27. ─ O poder magnético do magnetizador depende de sua constituição física?
─ Sim, mas muito de seu caráter. Numa palavra: depende dele mesmo.
28. ─ Quais as qualidades morais que podem ajudar o sonâmbulo no desenvolvimento de sua faculdade?
─ As boas. Perguntastes quais as que podem ajudar.
29. ─ Quais os defeitos que mais o prejudicam?
─ A má-fé.
30. ─ Quais as qualidades mais essenciais para o magnetizador?
─ O coração; as boas intenções sempre firmes; o desinteresse.
31 ─ Quais os defeitos que mais o prejudicam?
─ As más inclinações, ou melhor, o desejo de prejudicar.
32. ─ Víeis os Espíritos quando viva e em estado sonambúlico?
─ Sim.
33. ─ Por que nem todos os sonâmbulos os veem?
─ Todos os veem por momentos e em diversos graus de clareza.
34. ─ De onde vem, para certas pessoas não sonâmbulas, a faculdade de ver os Espíritos no estado de vigília?
─ Isto é dom de Deus, como para outros a inteligência e a bondade.

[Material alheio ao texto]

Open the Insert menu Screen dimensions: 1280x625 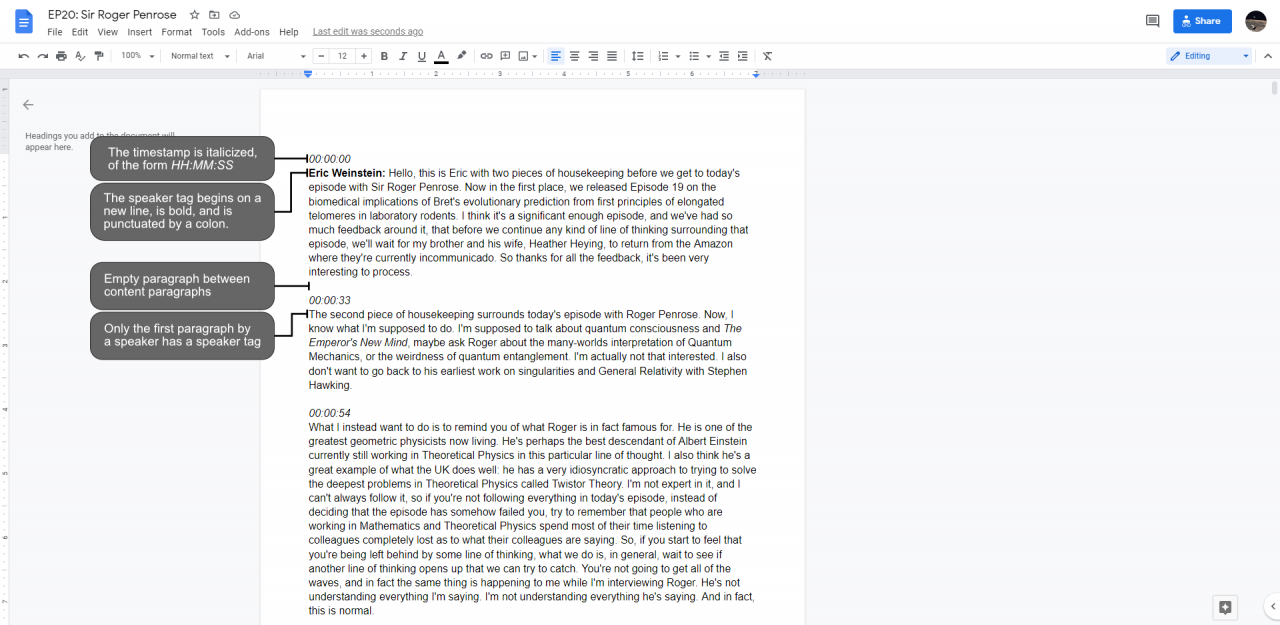click(x=140, y=32)
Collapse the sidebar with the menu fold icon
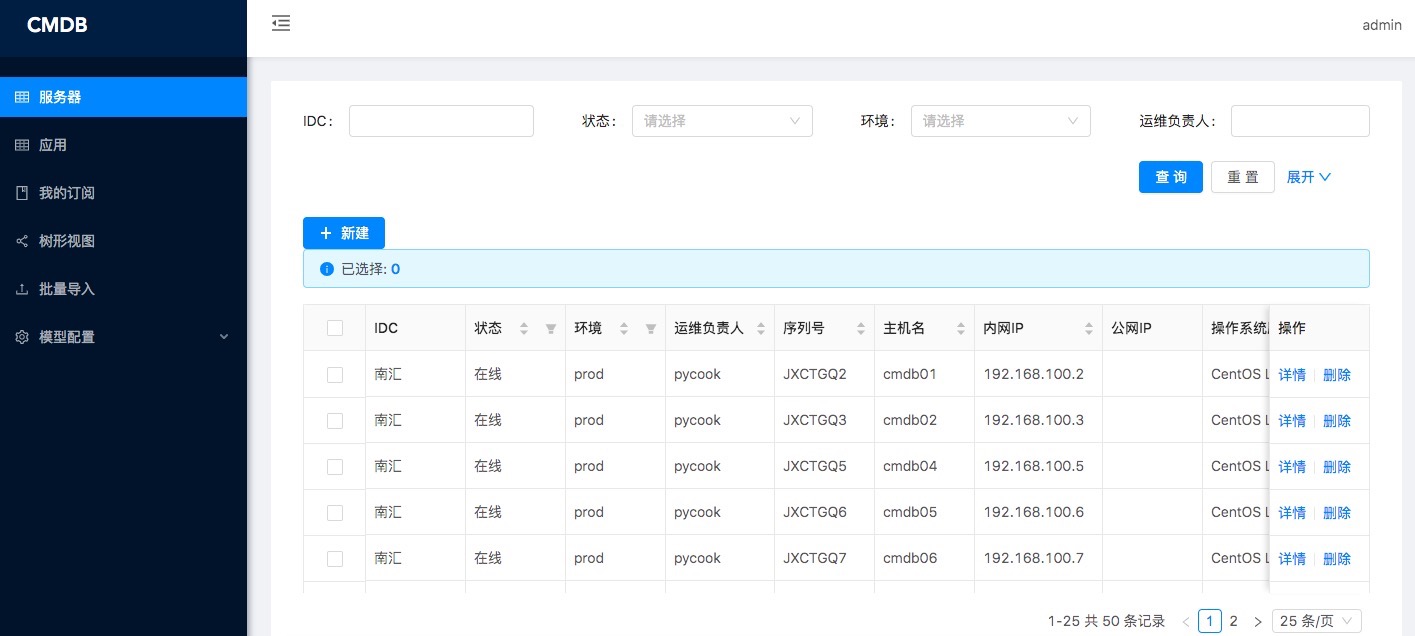Screen dimensions: 1415x636 [x=281, y=23]
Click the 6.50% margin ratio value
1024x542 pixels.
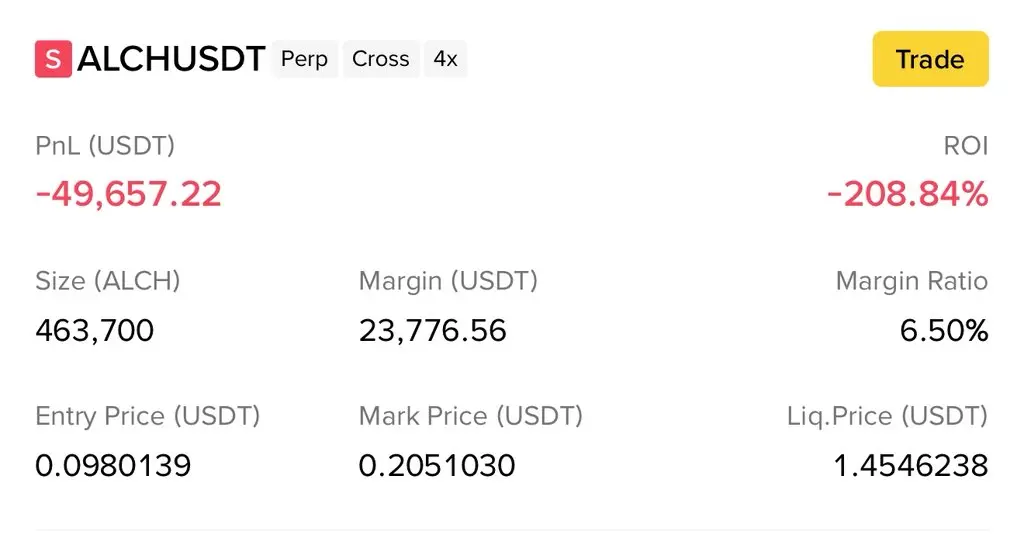tap(944, 329)
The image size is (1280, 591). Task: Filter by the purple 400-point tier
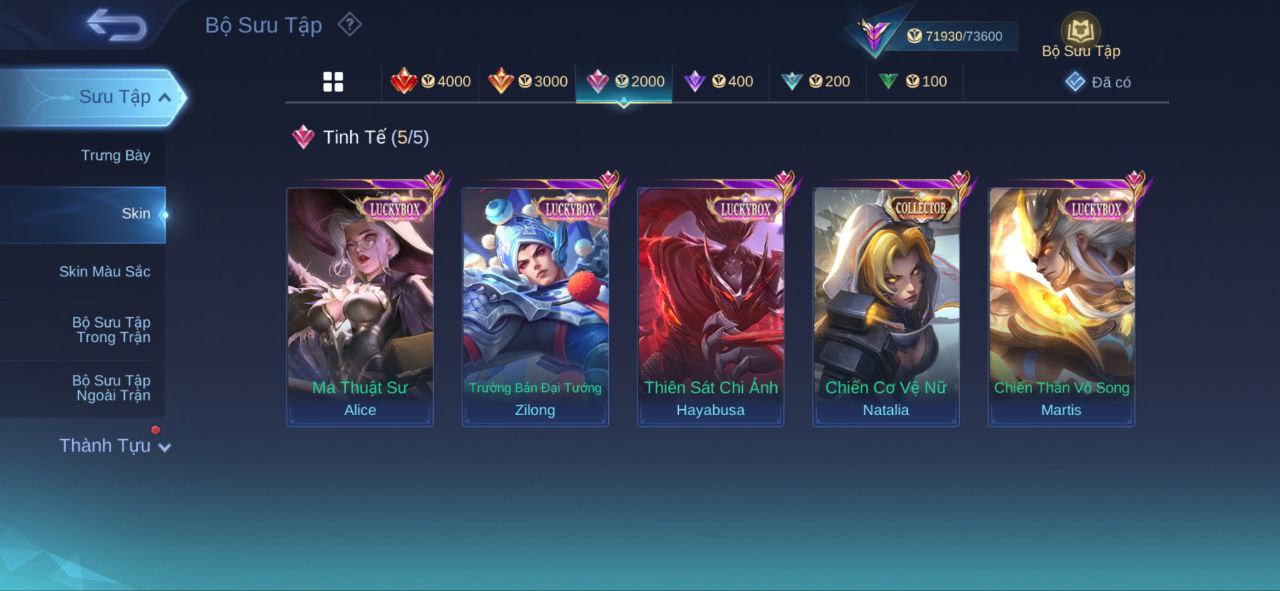tap(719, 82)

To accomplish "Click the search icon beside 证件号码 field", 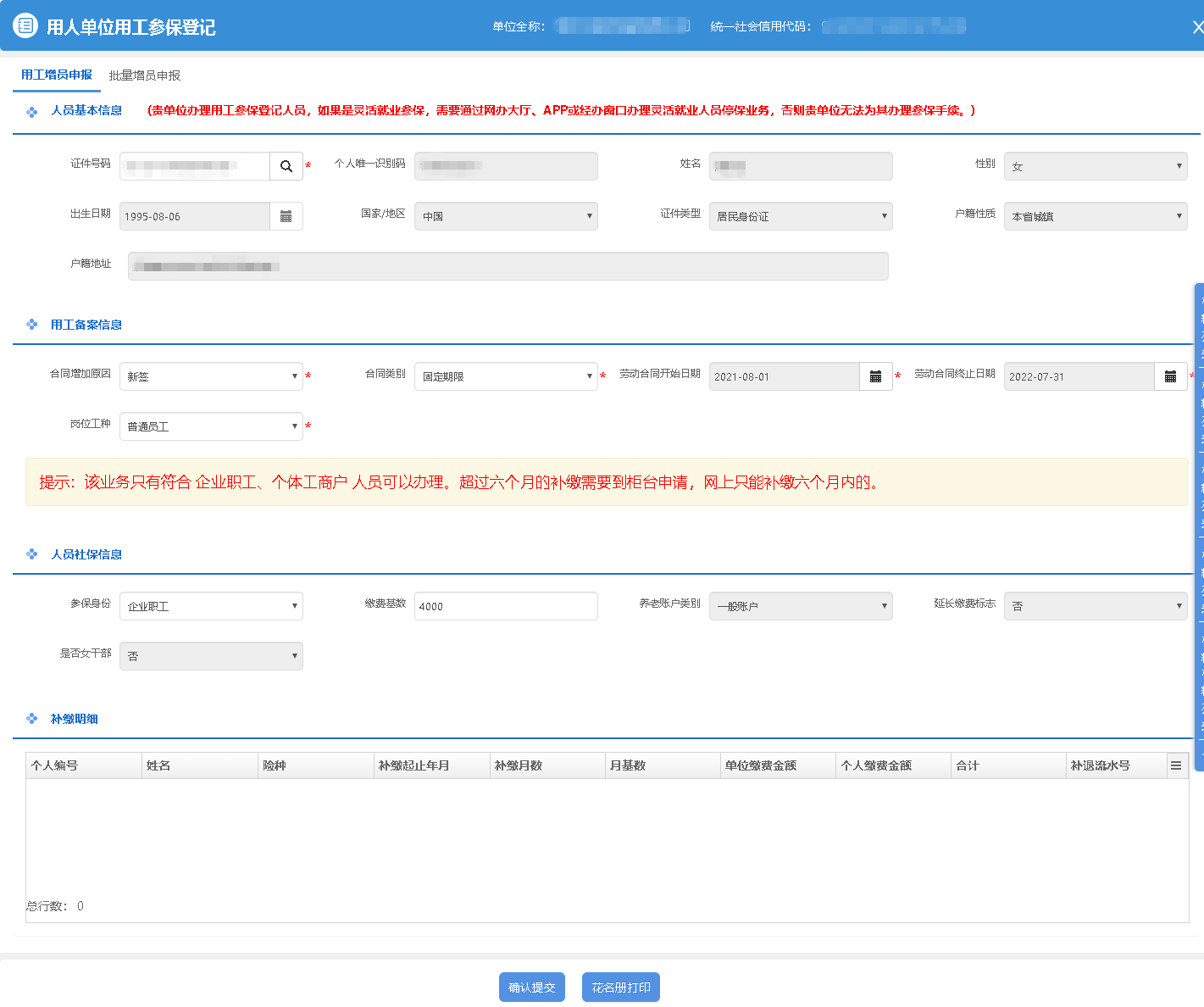I will [x=286, y=166].
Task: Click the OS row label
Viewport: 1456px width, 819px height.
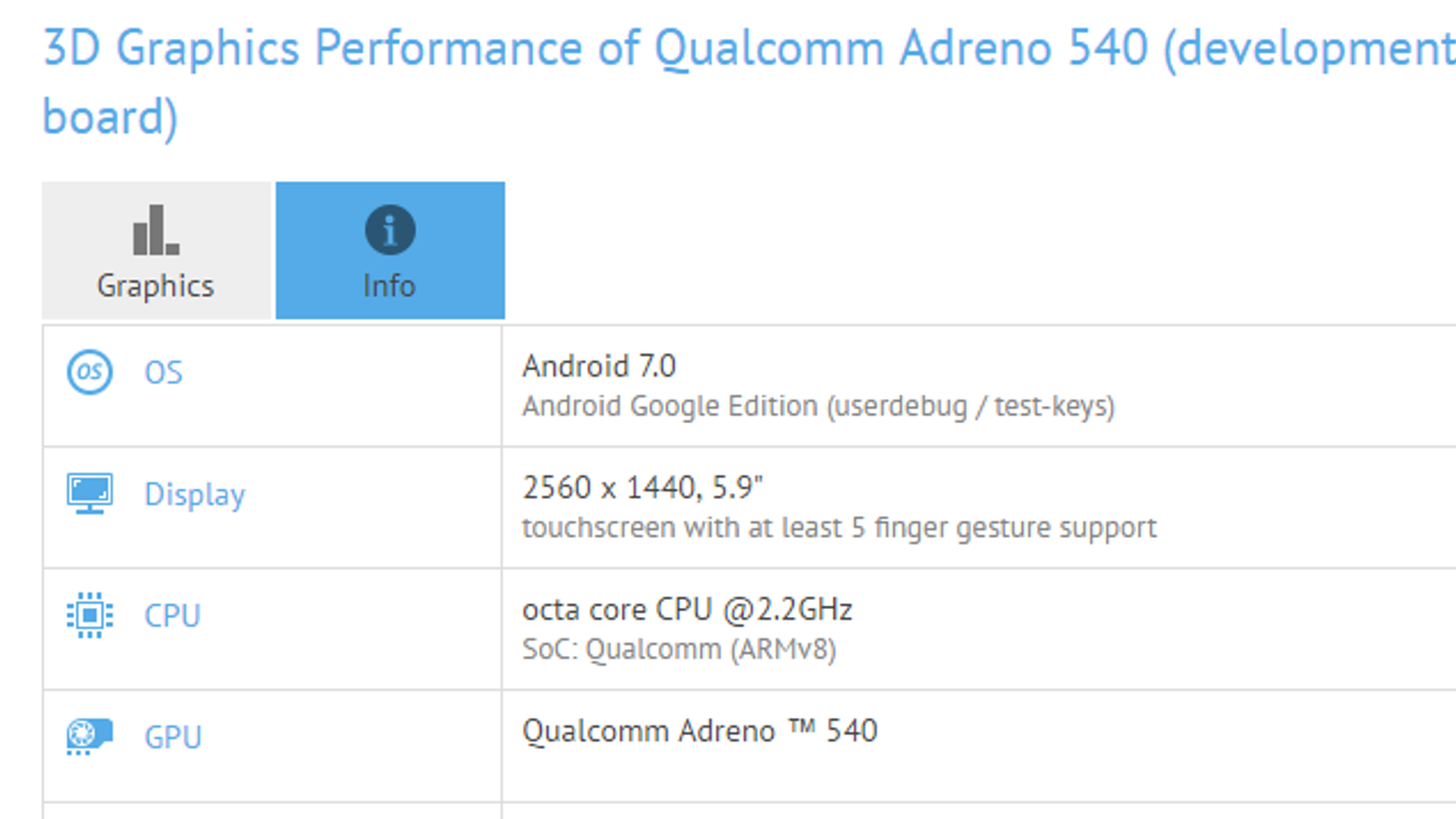Action: pyautogui.click(x=164, y=373)
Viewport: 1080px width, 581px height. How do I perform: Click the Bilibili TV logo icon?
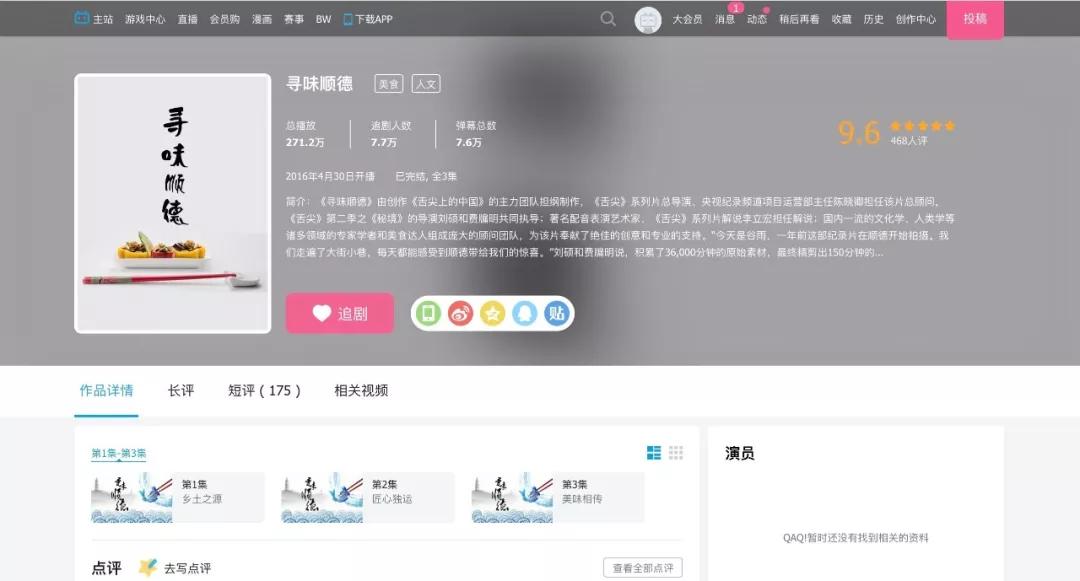click(80, 17)
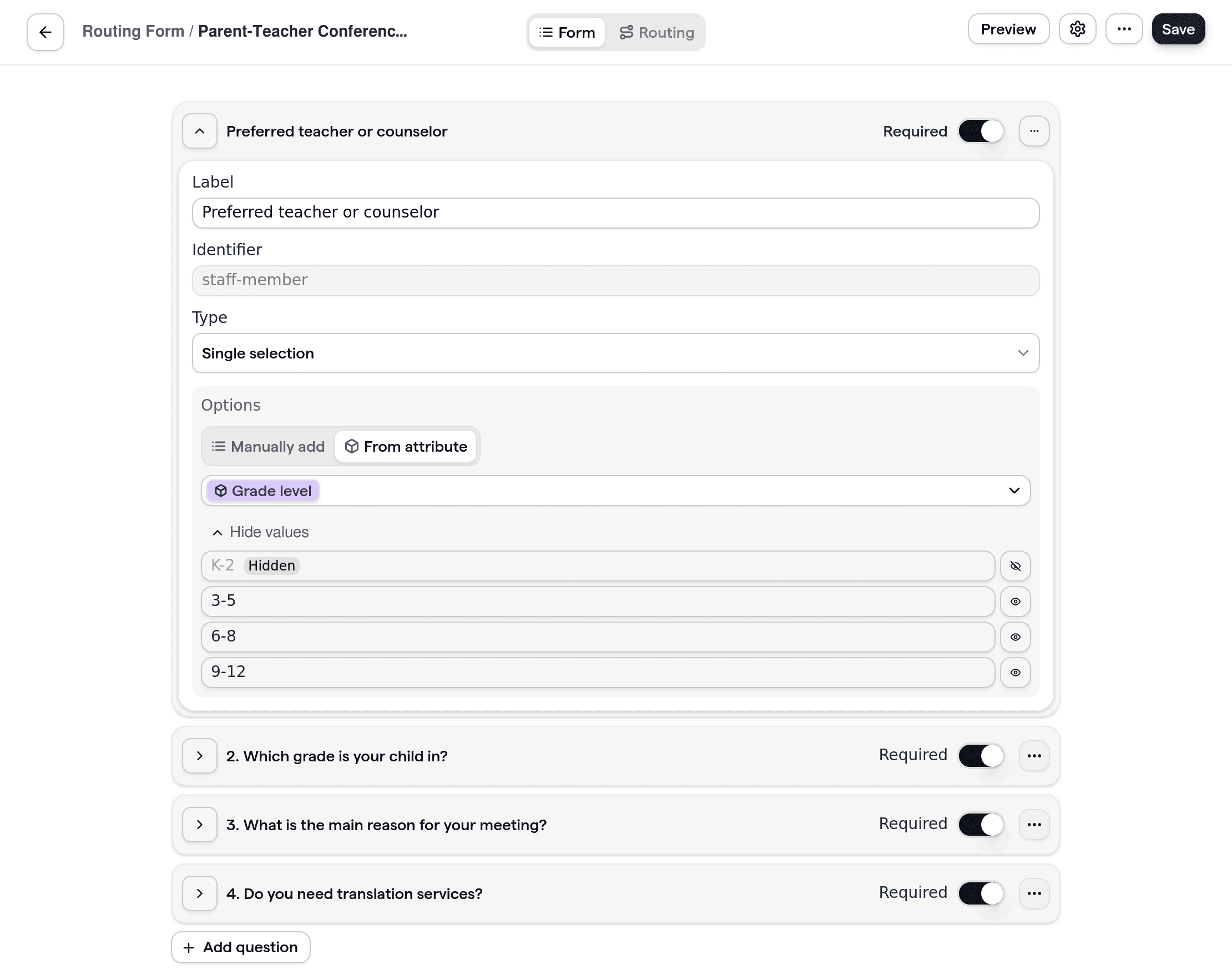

35. ─ Tal faculdade resulta de uma organização física especial?
─ Não.
36. ─ Ela pode ser perdida?
─ Sim, tanto quanto pode ser adquirida.
37. ─ Quais as causas que podem determinar a sua perda?
─ Já o dissemos: as intenções malévolas. Como primeira condição é necessário propor-se a fazer bom uso dela. Isto posto, deve-se verificar se tal favor é merecido, pois que ele não é dado inutilmente. O que prejudica os que a possuem é que a ela se mescla sempre essa infeliz paixão humana que tão bem conheceis ─ o orgulho ─ mesmo quando há o desejo de buscar os melhores resultados. Vangloriam-se daquilo que é obra somente de Deus e, muitas vezes, querem tirar proveito. Adeus.
38. ─ Saindo daqui, aonde ireis?
─ Às minhas ocupações.
39. ─ Poderíeis dizer-nos quais são vossas ocupações?
─ Tenho algumas, assim como vós. Procuro instruir-me e para isso frequento a sociedade dos que são melhores do que eu. Para descansar, faço o bem. Minha vida se passa na esperança de atingir uma felicidade maior. Não temos necessidades materiais a satisfazer e, consequentemente, toda a nossa atividade visa nosso progresso moral.